Coming from Frankfurt, an early influence on her sound was her fellow student Frank Metzger, the former vocalist of Oval. After moving to Cologne in 1998, she was part of the record distribution Groove Attack for a couple of years. Stecken night club was the place for her regular DJ appearances. A-Musik is her adopted music family in her hometown Cologne.

When Klein is spinning records, she is used to going from Don Cherry to Detroit's experimental house to Tama Walo to ESG to Jaco Pastorius to Wendy & Lisa to Aby Ngana Diop to a Salsoul Acappella layered on a rough bassline to Jaki Liebezeit to Justus K?hncke to Hypnotic Brass Ensemble to Yusef Lateef to whatever she wants to say - she is definitely not holding back.

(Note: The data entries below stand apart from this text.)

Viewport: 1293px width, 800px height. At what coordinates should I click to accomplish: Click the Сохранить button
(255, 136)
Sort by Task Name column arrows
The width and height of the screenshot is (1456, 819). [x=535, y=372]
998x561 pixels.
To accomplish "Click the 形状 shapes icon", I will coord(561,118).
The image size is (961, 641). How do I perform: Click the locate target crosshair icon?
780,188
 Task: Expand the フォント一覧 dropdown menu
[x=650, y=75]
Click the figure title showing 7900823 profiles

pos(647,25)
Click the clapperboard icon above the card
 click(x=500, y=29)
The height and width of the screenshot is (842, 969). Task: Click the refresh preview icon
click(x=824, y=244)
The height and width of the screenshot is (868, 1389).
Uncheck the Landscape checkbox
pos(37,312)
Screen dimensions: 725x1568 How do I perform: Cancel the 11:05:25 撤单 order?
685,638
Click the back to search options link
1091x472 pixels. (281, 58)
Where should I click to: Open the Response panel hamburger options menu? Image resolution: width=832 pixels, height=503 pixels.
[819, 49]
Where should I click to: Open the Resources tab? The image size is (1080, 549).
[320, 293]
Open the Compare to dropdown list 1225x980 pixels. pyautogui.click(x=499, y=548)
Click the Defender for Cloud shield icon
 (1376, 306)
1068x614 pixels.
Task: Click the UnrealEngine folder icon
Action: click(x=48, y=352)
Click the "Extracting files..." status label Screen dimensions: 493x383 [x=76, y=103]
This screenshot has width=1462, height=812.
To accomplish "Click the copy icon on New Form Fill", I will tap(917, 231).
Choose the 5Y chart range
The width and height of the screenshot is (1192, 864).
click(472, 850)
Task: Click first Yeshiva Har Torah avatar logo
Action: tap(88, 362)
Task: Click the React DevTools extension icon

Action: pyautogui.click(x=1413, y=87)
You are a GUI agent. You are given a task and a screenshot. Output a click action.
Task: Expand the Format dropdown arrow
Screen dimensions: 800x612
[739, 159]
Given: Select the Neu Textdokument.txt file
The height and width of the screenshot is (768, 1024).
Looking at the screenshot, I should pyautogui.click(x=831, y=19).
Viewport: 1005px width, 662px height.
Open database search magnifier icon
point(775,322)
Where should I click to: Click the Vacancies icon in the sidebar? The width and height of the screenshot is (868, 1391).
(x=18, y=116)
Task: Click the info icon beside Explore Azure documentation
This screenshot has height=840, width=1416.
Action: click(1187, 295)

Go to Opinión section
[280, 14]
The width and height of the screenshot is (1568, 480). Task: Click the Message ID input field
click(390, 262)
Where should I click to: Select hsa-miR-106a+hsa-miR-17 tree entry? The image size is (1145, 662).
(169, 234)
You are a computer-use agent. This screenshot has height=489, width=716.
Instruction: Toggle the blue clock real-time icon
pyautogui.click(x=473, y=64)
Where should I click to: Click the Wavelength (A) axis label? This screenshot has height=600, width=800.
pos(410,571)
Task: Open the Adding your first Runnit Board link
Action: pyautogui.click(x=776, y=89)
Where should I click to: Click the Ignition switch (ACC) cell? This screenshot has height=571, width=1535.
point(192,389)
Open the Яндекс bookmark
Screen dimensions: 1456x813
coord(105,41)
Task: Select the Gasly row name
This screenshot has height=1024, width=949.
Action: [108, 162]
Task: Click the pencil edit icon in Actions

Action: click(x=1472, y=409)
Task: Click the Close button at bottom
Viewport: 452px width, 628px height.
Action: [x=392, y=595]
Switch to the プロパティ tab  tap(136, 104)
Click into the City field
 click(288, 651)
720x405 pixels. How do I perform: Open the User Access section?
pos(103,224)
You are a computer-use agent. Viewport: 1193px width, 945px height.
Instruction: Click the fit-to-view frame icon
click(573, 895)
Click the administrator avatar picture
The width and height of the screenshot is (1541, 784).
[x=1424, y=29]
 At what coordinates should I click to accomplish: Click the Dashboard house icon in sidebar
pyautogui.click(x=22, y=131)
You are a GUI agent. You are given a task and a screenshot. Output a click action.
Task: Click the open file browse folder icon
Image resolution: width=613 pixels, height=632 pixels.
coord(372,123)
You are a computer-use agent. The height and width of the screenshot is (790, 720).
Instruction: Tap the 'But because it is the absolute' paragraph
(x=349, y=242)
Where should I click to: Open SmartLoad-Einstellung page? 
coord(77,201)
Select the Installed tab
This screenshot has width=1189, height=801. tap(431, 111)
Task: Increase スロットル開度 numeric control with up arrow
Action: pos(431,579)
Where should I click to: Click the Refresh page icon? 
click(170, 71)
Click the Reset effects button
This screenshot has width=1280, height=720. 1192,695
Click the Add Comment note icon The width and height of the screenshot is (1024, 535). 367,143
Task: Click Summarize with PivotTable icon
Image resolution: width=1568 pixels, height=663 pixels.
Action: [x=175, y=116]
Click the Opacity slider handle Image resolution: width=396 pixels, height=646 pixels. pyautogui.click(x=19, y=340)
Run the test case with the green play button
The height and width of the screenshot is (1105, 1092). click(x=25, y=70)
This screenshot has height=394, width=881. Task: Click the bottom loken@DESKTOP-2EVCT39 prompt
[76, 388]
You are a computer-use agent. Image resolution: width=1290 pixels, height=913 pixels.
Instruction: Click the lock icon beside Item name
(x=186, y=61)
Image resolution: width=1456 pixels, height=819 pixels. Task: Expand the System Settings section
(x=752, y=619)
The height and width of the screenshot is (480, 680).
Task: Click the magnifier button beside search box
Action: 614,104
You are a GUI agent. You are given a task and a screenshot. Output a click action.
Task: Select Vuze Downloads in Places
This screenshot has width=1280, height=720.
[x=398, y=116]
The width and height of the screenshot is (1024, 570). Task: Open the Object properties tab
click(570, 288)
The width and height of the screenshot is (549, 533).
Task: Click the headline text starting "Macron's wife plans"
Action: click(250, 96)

Celebrating the openness of sound is what the new record and collaboration with Florent Kandety and Georgia Anne Muldrow does for sure. Like standing in a sound corridor between two or more clubs. Kandety gave a Senegalese sound expressing astonishment as well as his falsetto to Klein's Zoom recorder and a personal chant through a long-distance internet phone call. The US American Muldrow tests the range of our perception with her interpretation of empathy. Klein composes keys, plays and arranges organ, bass and drums to cherish the vocals sung for her.